THE REQUEST ▸ Convert the data, from the first line through the line containing "coord(202,692)", into a JSON list of strings with one string per line and no blank lines. Include both of those lines.

DATA SUPPLIED ▸
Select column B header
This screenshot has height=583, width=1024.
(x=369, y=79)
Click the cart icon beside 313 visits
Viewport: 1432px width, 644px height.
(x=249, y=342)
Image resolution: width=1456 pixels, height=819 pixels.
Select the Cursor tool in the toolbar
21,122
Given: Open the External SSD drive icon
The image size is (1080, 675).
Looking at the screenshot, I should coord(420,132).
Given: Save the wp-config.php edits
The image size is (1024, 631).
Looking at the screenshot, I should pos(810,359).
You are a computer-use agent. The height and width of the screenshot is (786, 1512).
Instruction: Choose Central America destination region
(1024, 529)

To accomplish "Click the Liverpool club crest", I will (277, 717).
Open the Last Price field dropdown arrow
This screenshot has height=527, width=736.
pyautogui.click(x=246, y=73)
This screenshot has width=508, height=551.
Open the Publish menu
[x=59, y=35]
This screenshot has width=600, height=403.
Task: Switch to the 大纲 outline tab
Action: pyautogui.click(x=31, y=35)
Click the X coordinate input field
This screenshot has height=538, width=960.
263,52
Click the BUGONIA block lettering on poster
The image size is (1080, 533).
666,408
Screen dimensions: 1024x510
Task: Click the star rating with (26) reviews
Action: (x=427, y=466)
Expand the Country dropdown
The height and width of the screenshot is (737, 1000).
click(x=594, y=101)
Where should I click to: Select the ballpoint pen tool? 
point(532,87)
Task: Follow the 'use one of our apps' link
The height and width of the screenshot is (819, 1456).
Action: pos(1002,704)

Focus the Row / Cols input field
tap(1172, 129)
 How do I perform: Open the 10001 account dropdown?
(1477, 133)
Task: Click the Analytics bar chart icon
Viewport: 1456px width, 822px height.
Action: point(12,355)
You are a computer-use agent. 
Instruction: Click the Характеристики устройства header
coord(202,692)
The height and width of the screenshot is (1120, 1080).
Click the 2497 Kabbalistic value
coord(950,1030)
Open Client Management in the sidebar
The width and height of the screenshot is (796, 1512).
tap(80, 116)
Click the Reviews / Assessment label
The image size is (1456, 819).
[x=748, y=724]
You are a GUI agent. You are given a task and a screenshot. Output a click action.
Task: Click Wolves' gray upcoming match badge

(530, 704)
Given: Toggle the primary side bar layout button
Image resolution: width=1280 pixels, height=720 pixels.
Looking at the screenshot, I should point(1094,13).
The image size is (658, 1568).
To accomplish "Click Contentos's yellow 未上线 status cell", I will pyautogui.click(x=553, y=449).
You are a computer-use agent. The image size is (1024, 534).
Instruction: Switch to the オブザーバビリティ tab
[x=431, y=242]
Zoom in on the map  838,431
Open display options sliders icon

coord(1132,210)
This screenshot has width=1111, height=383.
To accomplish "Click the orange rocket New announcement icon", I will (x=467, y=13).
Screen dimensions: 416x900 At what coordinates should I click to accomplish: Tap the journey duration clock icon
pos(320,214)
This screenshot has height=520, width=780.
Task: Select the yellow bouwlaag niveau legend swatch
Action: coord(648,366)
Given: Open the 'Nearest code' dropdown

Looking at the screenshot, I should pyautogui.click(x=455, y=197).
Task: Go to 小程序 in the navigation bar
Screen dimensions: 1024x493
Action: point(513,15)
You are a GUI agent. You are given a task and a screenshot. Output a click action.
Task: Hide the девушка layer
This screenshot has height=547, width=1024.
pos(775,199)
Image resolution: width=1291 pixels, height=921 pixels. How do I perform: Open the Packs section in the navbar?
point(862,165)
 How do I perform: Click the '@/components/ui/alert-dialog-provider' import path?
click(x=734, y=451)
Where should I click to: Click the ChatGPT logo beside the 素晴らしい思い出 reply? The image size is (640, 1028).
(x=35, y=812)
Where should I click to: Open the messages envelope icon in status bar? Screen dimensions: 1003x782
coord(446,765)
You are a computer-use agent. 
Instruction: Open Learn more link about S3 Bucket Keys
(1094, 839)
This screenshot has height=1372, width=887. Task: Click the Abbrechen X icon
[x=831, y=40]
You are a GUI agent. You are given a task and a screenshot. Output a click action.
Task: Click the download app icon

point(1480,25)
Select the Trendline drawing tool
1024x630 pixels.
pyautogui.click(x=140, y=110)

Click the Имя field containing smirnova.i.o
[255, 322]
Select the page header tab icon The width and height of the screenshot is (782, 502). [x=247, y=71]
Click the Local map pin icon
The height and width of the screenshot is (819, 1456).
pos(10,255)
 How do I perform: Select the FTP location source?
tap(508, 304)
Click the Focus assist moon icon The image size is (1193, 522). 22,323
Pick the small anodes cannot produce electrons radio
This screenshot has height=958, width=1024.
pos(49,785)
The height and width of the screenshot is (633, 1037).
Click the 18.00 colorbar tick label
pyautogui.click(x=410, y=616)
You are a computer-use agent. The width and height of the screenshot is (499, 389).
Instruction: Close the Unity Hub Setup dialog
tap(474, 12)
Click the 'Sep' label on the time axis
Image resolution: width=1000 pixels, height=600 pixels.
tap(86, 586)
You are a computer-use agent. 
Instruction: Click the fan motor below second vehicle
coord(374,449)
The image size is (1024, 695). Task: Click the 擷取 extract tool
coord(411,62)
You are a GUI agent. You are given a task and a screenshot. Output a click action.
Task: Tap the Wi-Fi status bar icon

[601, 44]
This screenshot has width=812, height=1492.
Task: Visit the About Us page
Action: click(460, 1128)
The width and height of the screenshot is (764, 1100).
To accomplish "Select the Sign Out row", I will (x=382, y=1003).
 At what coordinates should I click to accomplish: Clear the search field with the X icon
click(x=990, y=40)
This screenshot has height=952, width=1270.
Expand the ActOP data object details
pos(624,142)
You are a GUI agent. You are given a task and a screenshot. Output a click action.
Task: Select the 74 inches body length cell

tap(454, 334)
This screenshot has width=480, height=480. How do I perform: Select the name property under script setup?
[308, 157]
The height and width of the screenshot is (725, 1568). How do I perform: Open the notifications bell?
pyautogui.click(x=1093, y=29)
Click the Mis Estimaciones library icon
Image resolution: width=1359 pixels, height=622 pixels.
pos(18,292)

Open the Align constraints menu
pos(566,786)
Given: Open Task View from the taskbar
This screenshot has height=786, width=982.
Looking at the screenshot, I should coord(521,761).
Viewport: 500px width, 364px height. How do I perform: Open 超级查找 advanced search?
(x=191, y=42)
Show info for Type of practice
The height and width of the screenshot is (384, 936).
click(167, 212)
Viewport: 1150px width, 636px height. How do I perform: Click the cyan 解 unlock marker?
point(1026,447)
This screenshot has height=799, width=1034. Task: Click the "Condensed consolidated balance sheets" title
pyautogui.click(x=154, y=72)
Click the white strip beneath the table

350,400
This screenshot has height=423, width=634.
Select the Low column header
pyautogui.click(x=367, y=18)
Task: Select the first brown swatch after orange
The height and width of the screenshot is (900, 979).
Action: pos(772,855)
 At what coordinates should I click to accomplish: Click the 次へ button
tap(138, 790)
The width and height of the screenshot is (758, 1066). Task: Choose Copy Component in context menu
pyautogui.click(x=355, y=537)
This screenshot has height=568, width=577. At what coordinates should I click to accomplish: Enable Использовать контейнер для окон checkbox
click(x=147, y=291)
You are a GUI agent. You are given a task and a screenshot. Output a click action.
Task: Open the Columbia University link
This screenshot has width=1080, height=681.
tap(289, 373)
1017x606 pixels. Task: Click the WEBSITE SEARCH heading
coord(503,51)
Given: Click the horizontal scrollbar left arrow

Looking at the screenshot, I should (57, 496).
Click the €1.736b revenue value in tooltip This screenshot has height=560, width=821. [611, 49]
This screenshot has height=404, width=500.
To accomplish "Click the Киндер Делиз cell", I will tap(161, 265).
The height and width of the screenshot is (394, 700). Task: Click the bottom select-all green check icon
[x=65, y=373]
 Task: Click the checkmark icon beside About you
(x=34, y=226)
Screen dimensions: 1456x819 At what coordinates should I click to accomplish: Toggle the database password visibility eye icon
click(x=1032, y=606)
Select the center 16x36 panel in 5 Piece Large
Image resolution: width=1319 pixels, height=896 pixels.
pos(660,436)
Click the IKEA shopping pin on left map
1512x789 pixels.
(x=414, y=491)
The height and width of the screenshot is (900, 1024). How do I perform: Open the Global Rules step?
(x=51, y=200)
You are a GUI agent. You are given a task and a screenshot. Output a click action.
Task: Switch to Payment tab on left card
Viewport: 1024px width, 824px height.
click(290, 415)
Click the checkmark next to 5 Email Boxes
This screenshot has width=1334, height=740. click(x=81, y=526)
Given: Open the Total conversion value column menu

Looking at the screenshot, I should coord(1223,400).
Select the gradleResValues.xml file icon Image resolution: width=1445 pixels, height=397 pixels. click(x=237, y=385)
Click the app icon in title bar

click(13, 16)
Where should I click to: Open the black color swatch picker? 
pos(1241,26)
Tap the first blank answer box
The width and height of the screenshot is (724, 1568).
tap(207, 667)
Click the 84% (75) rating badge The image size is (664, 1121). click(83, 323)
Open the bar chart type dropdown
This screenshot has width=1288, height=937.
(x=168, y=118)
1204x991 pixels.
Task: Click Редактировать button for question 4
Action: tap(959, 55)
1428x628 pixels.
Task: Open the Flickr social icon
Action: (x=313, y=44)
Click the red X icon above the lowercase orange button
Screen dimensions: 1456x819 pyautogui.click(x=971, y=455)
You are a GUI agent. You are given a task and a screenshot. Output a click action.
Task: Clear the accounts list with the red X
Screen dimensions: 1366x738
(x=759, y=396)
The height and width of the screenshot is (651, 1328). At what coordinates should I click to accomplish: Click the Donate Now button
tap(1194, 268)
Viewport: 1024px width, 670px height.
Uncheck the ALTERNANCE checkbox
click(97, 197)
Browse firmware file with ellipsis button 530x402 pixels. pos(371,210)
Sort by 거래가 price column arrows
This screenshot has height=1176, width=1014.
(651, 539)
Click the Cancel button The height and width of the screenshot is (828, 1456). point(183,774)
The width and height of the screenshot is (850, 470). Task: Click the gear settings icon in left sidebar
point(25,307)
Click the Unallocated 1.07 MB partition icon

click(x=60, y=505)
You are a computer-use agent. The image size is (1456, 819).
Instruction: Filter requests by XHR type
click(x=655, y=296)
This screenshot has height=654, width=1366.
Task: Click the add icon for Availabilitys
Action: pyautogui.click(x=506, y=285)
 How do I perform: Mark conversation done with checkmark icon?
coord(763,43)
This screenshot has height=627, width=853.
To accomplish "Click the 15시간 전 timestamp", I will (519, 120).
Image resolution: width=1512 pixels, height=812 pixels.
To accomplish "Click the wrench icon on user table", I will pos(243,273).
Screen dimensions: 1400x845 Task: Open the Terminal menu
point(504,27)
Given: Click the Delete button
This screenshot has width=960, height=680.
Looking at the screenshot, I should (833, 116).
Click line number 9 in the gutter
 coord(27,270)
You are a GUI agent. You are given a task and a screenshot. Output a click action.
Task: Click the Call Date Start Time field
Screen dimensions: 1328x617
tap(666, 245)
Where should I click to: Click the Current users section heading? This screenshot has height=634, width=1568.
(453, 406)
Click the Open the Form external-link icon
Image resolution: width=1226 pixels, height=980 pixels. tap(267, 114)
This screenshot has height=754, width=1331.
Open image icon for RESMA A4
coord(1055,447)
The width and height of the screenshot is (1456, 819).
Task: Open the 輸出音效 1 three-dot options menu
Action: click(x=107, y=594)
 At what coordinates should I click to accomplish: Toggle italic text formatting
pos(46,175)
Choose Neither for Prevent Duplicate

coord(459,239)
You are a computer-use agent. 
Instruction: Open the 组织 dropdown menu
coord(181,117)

COMPLETE OUTPUT ▸
[
  "Select column B header",
  "This screenshot has height=583, width=1024.",
  "(x=369, y=79)",
  "Click the cart icon beside 313 visits",
  "Viewport: 1432px width, 644px height.",
  "(x=249, y=342)",
  "Image resolution: width=1456 pixels, height=819 pixels.",
  "Select the Cursor tool in the toolbar",
  "21,122",
  "Given: Open the External SSD drive icon",
  "The image size is (1080, 675).",
  "Looking at the screenshot, I should coord(420,132).",
  "Given: Save the wp-config.php edits",
  "The image size is (1024, 631).",
  "Looking at the screenshot, I should pos(810,359).",
  "You are a computer-use agent. The height and width of the screenshot is (786, 1512).",
  "Instruction: Choose Central America destination region",
  "(1024, 529)",
  "To accomplish \"Click the Liverpool club crest\", I will (277, 717).",
  "Open the Last Price field dropdown arrow",
  "This screenshot has height=527, width=736.",
  "pyautogui.click(x=246, y=73)",
  "This screenshot has width=508, height=551.",
  "Open the Publish menu",
  "[x=59, y=35]",
  "This screenshot has width=600, height=403.",
  "Task: Switch to the 大纲 outline tab",
  "Action: pyautogui.click(x=31, y=35)",
  "Click the X coordinate input field",
  "This screenshot has height=538, width=960.",
  "263,52",
  "Click the BUGONIA block lettering on poster",
  "The image size is (1080, 533).",
  "666,408",
  "Screen dimensions: 1024x510",
  "Task: Click the star rating with (26) reviews",
  "Action: (x=427, y=466)",
  "Expand the Country dropdown",
  "The height and width of the screenshot is (737, 1000).",
  "click(x=594, y=101)",
  "Where should I click to: Select the ballpoint pen tool? ",
  "point(532,87)",
  "Task: Follow the 'use one of our apps' link",
  "The height and width of the screenshot is (819, 1456).",
  "Action: pos(1002,704)",
  "Focus the Row / Cols input field",
  "tap(1172, 129)",
  " How do I perform: Open the 10001 account dropdown?",
  "(1477, 133)",
  "Task: Click the Analytics bar chart icon",
  "Viewport: 1456px width, 822px height.",
  "Action: point(12,355)",
  "You are a computer-use agent. ",
  "Instruction: Click the Характеристики устройства header",
  "coord(202,692)"
]